Exercise prompt: Repeat each entry. Keep every line exactly as it is.
Start of Block
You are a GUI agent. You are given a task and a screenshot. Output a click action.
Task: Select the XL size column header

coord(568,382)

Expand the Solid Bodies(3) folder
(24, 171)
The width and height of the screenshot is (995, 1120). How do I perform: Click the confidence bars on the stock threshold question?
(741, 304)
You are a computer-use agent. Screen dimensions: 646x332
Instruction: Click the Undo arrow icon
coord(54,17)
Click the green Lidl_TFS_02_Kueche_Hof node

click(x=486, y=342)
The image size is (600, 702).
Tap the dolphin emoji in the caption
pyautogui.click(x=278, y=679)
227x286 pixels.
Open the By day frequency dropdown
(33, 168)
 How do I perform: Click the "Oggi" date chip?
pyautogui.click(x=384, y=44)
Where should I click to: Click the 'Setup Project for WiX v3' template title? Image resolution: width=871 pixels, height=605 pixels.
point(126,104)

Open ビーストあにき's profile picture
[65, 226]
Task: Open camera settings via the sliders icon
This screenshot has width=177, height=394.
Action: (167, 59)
End of Block
Task response:
You are a GUI agent. You are given a task and a screenshot. Output a click action.
Task: Select the XL size column header

coord(568,382)

Expand the Solid Bodies(3) folder
(24, 171)
The width and height of the screenshot is (995, 1120). How do I perform: Click the confidence bars on the stock threshold question?
(741, 304)
You are a computer-use agent. Screen dimensions: 646x332
Instruction: Click the Undo arrow icon
coord(54,17)
Click the green Lidl_TFS_02_Kueche_Hof node

click(x=486, y=342)
The image size is (600, 702).
Tap the dolphin emoji in the caption
pyautogui.click(x=278, y=679)
227x286 pixels.
Open the By day frequency dropdown
(33, 168)
 How do I perform: Click the "Oggi" date chip?
pyautogui.click(x=384, y=44)
Where should I click to: Click the 'Setup Project for WiX v3' template title? Image resolution: width=871 pixels, height=605 pixels.
point(126,104)

Open ビーストあにき's profile picture
[65, 226]
Task: Open camera settings via the sliders icon
This screenshot has width=177, height=394.
Action: (167, 59)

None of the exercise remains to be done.